◆ Given passage:
━━━━━━━━━━━━━━━━━━━━━━━━━━━━━━
A 21-year JAMA analysis ties an intensive two-year diet and exercise program to a sustained 21% lower chance of developing two or more chronic diseases.

Overview

  • The JAMA report, published June 16, 2026, analyzed Medicare claims for 1,173 participants from the Diabetes Prevention Program and found a 21% lower risk of multimorbidity for those randomized to the lifestyle intervention (hazard ratio 0.79).
  • Metformin, given at 850 mg twice daily in the original trial, did not significantly reduce multimorbidity versus placebo over 21 years (hazard ratio 0.91, 95% CI 0.78–1.07).
  • More than 80% of participants developed at least two chronic conditions by 2021, with final rates of 82% in the lifestyle arm, 85% with metformin, and 87% for placebo, and the study counted common conditions such as hypertension, heart disease, cancer, dementia, chronic kidney disease, depression, and diabetes.
  • Progression to diabetes raised the risk of later multimorbidity by about 33% regardless of original treatment, underscoring how developing diabetes accelerates clustering of other chronic illnesses.
  • Authors and editorialists note key caveats—the analysis used a Medicare subset that may not represent all people with prediabetes and adherence to metformin waned—and say the findings support investing in lifestyle programs while further studying whether newer weight-loss drugs change long-term multimorbidity and health spending.
━━━━━━━━━━━━━━━━━━━━━━━━━━━━━━
◆ Excerpted records:
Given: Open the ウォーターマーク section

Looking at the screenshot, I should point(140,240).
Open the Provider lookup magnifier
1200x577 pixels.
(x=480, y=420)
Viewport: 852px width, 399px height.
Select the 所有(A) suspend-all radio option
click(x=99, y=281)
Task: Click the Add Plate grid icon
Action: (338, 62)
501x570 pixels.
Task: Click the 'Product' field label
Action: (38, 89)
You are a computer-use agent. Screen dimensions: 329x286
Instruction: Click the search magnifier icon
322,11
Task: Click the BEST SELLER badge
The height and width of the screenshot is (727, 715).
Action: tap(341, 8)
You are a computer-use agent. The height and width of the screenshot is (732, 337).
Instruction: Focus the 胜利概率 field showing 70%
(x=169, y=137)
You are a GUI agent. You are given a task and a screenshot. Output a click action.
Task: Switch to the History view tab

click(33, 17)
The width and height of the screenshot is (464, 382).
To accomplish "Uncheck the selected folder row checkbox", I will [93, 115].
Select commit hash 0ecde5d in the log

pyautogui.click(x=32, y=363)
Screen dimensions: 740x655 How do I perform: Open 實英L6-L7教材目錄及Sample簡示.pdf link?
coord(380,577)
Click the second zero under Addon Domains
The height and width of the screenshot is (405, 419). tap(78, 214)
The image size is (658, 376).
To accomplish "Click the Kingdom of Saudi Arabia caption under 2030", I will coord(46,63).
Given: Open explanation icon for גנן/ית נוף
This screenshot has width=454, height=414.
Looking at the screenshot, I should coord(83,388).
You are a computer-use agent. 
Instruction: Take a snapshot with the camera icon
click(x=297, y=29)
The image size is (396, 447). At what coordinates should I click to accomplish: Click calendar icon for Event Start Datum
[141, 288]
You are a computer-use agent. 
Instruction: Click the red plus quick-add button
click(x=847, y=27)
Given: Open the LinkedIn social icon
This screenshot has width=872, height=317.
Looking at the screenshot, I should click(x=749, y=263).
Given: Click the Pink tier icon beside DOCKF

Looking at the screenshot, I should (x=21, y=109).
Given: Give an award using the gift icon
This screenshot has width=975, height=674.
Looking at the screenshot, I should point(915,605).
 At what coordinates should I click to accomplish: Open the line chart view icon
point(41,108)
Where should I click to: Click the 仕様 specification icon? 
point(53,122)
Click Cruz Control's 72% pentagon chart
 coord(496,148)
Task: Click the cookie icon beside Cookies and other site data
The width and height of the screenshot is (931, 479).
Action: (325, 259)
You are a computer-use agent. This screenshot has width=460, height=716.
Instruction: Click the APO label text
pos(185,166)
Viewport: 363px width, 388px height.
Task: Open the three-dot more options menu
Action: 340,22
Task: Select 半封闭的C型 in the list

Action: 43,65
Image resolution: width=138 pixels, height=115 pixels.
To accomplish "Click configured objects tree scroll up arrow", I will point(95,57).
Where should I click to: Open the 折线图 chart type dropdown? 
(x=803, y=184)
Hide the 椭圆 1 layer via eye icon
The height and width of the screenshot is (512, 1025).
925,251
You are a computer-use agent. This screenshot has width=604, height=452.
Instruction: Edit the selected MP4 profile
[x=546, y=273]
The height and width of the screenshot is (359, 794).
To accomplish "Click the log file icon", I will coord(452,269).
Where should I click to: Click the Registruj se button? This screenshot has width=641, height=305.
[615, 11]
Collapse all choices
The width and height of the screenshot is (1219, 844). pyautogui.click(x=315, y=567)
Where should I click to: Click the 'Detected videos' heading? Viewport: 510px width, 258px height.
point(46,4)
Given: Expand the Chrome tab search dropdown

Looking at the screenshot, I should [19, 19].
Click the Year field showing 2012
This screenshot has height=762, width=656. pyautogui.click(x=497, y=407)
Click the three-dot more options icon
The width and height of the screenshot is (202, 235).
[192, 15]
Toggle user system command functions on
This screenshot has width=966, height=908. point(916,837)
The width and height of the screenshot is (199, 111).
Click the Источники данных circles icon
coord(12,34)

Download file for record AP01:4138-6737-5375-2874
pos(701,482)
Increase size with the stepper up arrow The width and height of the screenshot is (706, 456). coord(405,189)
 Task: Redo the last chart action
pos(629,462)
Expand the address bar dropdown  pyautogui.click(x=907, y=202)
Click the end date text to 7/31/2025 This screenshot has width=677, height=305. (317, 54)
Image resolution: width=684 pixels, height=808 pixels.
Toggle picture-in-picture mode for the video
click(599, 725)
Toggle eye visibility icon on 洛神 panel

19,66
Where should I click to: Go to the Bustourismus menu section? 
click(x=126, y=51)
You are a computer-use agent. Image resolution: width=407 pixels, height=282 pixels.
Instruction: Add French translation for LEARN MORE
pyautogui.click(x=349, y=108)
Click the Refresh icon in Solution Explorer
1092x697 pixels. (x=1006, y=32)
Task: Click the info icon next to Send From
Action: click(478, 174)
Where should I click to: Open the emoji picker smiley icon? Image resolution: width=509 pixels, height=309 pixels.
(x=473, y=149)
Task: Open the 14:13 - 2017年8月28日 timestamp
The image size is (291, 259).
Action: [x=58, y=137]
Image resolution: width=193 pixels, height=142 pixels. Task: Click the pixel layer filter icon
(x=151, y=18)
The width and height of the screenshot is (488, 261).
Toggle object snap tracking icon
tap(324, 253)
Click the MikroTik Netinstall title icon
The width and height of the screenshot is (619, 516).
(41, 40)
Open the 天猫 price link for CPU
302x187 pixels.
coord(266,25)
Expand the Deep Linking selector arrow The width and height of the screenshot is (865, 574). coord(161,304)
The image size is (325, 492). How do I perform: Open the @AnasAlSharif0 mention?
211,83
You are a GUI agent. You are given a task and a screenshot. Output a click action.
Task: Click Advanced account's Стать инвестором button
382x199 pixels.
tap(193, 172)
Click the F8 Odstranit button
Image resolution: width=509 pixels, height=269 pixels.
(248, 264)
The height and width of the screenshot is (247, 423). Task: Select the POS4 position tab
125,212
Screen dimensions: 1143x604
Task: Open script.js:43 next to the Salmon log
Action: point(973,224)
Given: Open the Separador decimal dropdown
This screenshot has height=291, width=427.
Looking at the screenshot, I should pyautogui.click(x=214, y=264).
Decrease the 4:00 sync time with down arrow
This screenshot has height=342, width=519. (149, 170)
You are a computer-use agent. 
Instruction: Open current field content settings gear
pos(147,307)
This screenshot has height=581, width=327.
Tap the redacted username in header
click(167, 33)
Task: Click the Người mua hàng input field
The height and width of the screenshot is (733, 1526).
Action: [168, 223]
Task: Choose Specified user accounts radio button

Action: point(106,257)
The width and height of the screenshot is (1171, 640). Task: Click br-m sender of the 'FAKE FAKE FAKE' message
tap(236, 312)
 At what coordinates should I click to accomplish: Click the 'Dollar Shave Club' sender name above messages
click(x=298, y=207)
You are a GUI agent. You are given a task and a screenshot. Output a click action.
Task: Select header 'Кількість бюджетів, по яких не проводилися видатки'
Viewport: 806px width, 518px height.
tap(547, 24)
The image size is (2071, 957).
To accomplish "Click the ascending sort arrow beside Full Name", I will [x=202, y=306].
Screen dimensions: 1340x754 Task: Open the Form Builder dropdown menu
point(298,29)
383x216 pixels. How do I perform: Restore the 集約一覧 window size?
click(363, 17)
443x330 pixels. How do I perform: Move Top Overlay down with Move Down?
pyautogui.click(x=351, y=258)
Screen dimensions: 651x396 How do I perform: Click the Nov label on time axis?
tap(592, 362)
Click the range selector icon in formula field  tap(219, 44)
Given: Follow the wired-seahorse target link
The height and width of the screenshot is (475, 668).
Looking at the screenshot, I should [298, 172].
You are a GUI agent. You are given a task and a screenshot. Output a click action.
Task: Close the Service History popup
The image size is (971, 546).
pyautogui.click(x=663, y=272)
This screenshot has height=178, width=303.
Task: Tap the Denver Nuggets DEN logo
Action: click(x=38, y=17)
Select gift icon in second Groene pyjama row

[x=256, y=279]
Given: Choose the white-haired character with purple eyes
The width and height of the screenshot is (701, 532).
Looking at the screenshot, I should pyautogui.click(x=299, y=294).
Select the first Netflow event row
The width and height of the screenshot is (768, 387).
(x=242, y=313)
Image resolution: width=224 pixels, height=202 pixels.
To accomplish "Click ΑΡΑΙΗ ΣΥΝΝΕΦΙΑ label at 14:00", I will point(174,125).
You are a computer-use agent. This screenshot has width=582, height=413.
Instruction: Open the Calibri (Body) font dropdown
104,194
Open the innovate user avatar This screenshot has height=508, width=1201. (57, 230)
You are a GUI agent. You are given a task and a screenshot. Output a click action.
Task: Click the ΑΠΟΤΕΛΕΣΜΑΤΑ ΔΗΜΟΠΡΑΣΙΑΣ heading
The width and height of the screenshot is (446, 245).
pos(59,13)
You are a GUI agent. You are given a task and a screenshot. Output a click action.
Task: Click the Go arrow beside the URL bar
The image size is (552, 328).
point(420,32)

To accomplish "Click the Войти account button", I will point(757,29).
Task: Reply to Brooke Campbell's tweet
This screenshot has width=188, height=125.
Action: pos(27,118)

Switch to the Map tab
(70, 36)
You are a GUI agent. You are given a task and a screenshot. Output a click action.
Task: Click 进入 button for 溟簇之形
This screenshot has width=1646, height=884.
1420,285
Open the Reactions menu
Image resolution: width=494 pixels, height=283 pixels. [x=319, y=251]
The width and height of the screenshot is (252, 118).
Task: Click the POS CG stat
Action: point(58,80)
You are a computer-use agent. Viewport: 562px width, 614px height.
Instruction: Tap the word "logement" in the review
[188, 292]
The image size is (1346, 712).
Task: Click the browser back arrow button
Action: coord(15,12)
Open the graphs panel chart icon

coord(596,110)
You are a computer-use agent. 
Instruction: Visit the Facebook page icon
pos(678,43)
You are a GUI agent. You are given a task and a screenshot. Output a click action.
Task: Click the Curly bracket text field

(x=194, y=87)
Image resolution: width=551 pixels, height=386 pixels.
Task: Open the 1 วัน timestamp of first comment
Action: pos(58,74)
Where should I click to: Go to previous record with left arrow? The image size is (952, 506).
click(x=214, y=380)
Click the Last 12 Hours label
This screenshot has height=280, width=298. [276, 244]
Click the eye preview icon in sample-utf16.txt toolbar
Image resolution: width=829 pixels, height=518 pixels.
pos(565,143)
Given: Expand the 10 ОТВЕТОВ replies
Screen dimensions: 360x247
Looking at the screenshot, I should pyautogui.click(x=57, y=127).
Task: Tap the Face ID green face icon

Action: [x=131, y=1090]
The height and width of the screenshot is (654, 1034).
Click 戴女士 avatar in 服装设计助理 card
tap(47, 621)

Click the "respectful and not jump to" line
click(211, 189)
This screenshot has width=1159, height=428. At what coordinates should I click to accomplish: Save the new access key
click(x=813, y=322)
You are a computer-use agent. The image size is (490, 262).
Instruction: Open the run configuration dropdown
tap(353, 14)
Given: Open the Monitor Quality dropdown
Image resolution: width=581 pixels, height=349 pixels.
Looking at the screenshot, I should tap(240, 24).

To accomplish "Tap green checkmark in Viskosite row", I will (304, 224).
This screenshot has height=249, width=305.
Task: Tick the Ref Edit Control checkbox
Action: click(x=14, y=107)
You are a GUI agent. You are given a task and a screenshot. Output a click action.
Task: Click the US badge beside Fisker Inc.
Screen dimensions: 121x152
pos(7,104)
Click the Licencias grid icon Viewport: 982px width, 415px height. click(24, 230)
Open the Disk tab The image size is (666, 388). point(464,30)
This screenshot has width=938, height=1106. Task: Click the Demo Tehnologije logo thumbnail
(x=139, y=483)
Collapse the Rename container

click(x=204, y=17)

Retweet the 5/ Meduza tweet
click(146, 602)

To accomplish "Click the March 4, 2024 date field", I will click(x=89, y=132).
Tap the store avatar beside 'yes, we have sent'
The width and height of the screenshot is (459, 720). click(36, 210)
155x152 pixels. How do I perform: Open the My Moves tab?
━━━━━━━━━━━━━━━━━━━━━━━━━━━━━━
◆ Questions to answer:
1. According to the study summary, why might the findings not hold for everyone with prediabetes? Answer in one to three sentences.
2. Turn the paragraph in the study summary that begins "More than 80% of participants" into a short list that keeps its main facts.
3. Transcribe the part of the study summary starting with "A 21-year JAMA" and going on through "95% CI 0.78–1.07).".

◆ Solutions to the tasks:
1. The analysis drew on a Medicare subset of participants, and that group may not represent all people with prediabetes.

2.
- By 2021, more than 80% of participants had developed at least two chronic conditions.
- Final rates were 82% in the lifestyle arm, 85% with metformin, and 87% with placebo.
- The conditions counted included hypertension, heart disease, cancer, dementia, chronic kidney disease, depression, and diabetes.

3.
A 21-year JAMA analysis ties an intensive two-year diet and exercise program to a sustained 21% lower chance of developing two or more chronic diseases.

Overview

  • The JAMA report, published June 16, 2026, analyzed Medicare claims for 1,173 participants from the Diabetes Prevention Program and found a 21% lower risk of multimorbidity for those randomized to the lifestyle intervention (hazard ratio 0.79).
  • Metformin, given at 850 mg twice daily in the original trial, did not significantly reduce multimorbidity versus placebo over 21 years (hazard ratio 0.91, 95% CI 0.78–1.07).